In doing so it uses a number of basic helpful techniques provided by pySUbyT:
(venv) $ pysubyt --templates tests/templates \
--name 02-collection_no-it.ttl \
--input tests/in/data.csv \
--set countries tests/in/data_countries.csv \
--mode no-iteration
This example shows how to use:
- the mapping to translate some coded reference into another using a mapping file (in this case for 2-char versus 3-char ISO country codes)
- the available process control indicators allowing to insert/exclude certain output based on the position (first/last/specific index) of the row in the main input.

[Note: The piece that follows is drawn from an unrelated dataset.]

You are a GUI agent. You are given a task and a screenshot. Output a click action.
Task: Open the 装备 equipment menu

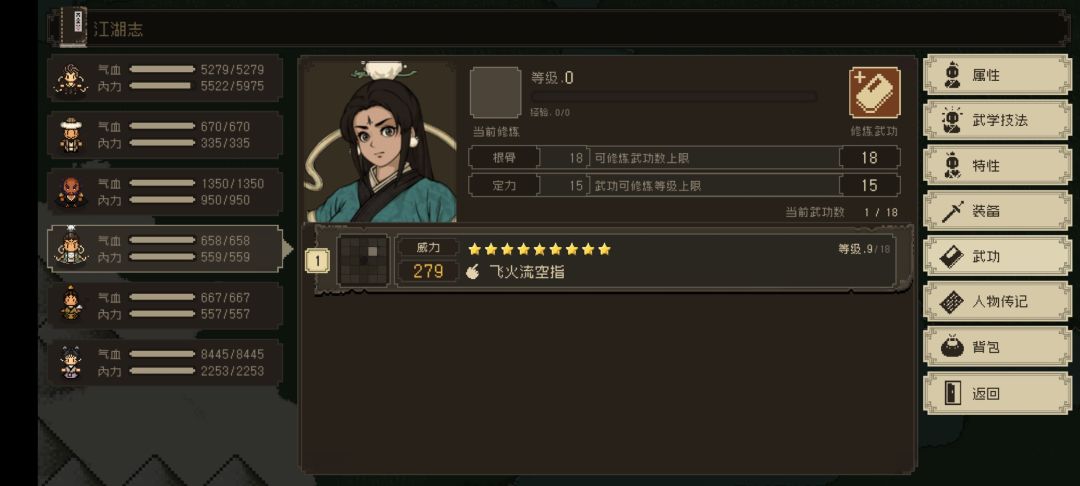coord(997,211)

- the cli flags that allow controlling the execution
--mode
and injecting an extra data--set
(venv) $ pysubyt --templates tests/templates \
--name 02-collection.ttl \
--input tests/in/data.csv \
--set countries tests/in/data_countries.csv \
--mode iteration
Note that:
--mode iteration
can be omitted since it is the default
In the particular case of the previous example - a similar output can be achieved through the normal iteration modus.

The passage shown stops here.